Si el alcalde no lleva a los artistas de renombre del momento, sin importar su costo, las fiestas son catalogadas como flojas o malas

Dicen los entendidos en estos temas, que, en la Iglesia Católica, así como en la ortodoxa, la veneración de los santos es una práctica común que se autorizó a partir del Concilio de Nicea (787 d.C.) donde los santos son considerados intercesores y protectores de los hombres y por extensión, de sus comunidades.

El patrono es el protector escogido por un pueblo o una congregación, ya sea un santo o las advocaciones o denominaciones complementarias que se aplican a la Virgen y a Jesucristo, que se refieren a determinado misterio, virtud, atributo; así como a momentos de sus vidas o lugares vinculados a éstos.

Sin embargo, a estas efemérides se sumaron paulatinamente otras actividades, como las cabalgatas, corridas de toros, festival de orquestas, ferias artesanales, mercados persa, competencias deportivas, ferias equinas, ganaderas, reinados y otra serie de eventos que, aunque dinamizan la economía de los pueblos, ponen en aprietos a los mandatarios locales por cuanto no hay bolsillo que resista los altos costos que demandan estos eventos.

Más aún cuando el gusto de las gentes por los artistas del momento es cada vez más exigente y las celebraciones religiosas pasaron a un segundo plano, para priorizar los grandes espectáculos, donde se invierten cuantiosas sumas de dinero en producción, adecuación de escenarios, logística, seguridad, publicidad y contratación de las ‘estrellas’ que son aclamados por los pueblos, para quienes el éxito de las fiestas lo determinan los artistas de renombre que se hayan contratado y el número de jinetes que hayan asistido a la cabalgata.

Unas se realizan con motivo de la celebración de la llegada del Niño Jesús al pesebre de Belén, otras a las que por estar enmarcadas en este periodo se les denomina aguinaldos, como los que se llevan a cabo en Tunja, Paipa, Garagoa o Chiquinquirá.

Las ferias que como la de Manizales, datan desde enero de 1952 y han sido inspirada en la feria de abril en Sevilla España, donde la columna vertebral es la tauromaquia, los carnavales como el de pasto y Barranquilla, que ostentan la declaratoria de “Patrimonio Cultural Inmaterial de la Humanidad”.
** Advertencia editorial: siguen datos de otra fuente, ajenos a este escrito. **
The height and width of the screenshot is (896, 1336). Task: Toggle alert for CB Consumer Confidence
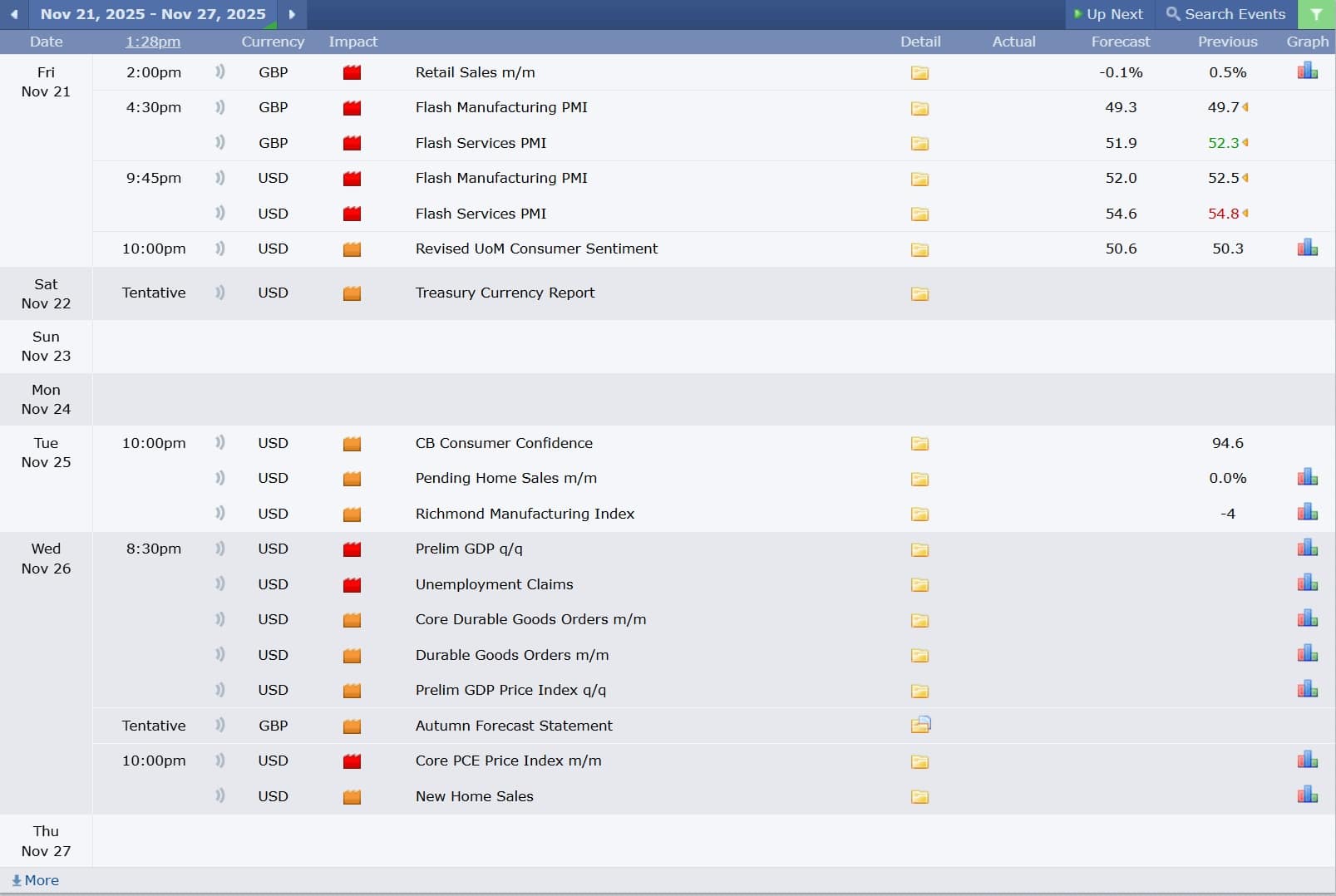pyautogui.click(x=220, y=443)
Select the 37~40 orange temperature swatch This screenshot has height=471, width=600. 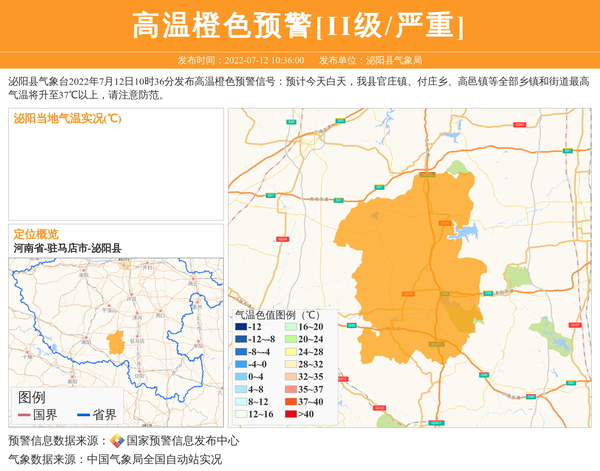[289, 402]
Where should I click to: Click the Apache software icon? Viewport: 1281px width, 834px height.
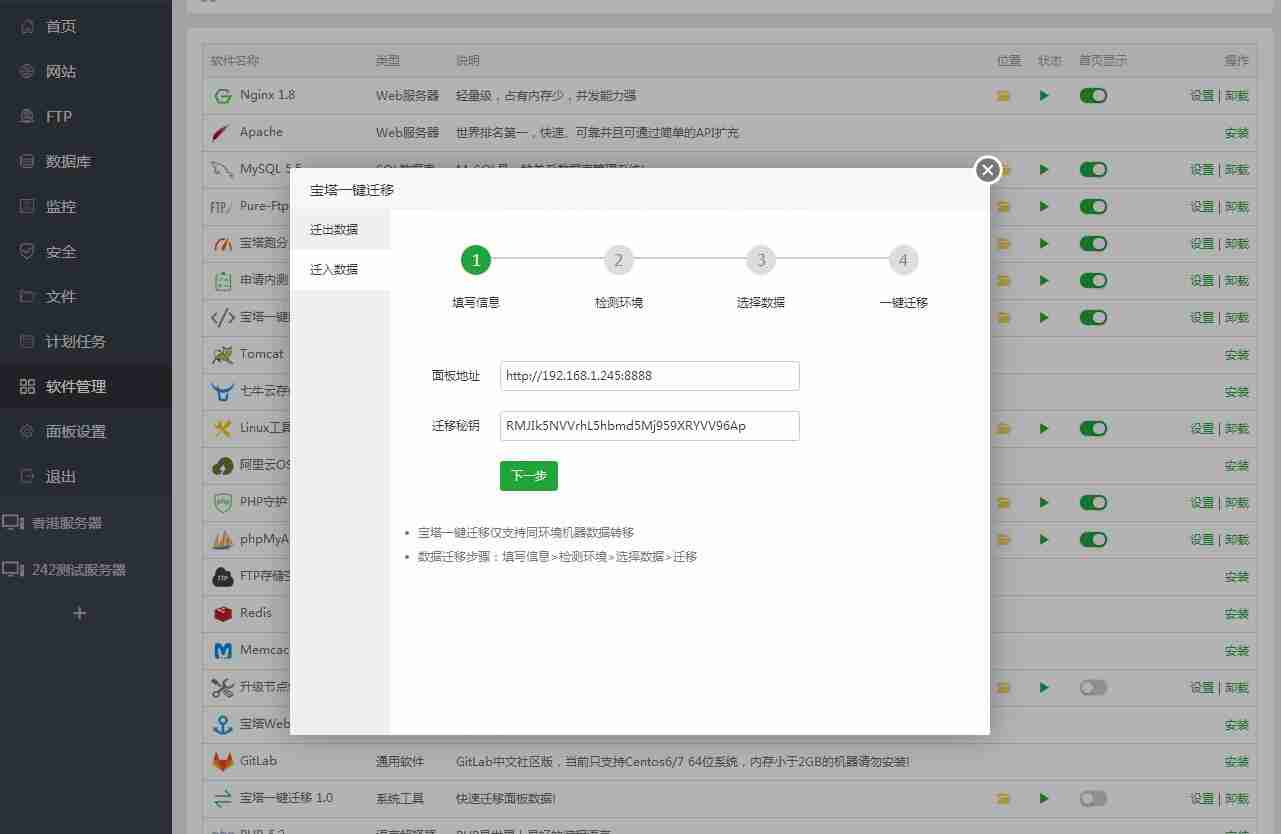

También los festivales culturales donde ahora además de los conciertos en auditorios y coliseos, se ubican tarimas en los parques principales, abiertas al público, para presentar artistas con marketing comercial y más de un centenar que son las de carácter institucional, a las que les conocemos como ‘fiestas patronales’, que son promovidas y lideradas por grupos de la comunidad que reciben el nombre de priostos.

En la mayoría de municipios el lío ha llegado al extremo que en los programas ni se incluye el horario de las misas del santo patrono.

Estas últimas, las fiestas patronales, están asociadas a la fecha de fundación de los pueblos y muy atadas a las creencias de la religión católica, por eso se construyen las capillas o ermitas, donde son venerados. Hasta esos lugares los pobladores que habitan la región y los que están fuera de su tierra natal, acuden masivamente cada año, para venerar a su santo patrono con celebraciones eucarísticas, procesiones, alboradas, coheteadas y vísperas de iglesia, donde los polvoreros hacen gala de su creatividad y experticia.

Sería entonces oportuno preguntarnos si realmente estas jornadas deben seguir llevando el nombre de fiestas patronales o más bien deben ser catalogadas como un festival de orquestas y unas ferias de exposiciones de carácter comercial, donde se realizan actividades conexas que, aunque ya se convirtieron en tradición, desvirtúan el carácter católico que dio origen a su creación. De todas maneras, el pueblo colombiano seguirá buscando cualquier pretexto para seguir durante los 12 meses de este 2019 en “modo fiestas”.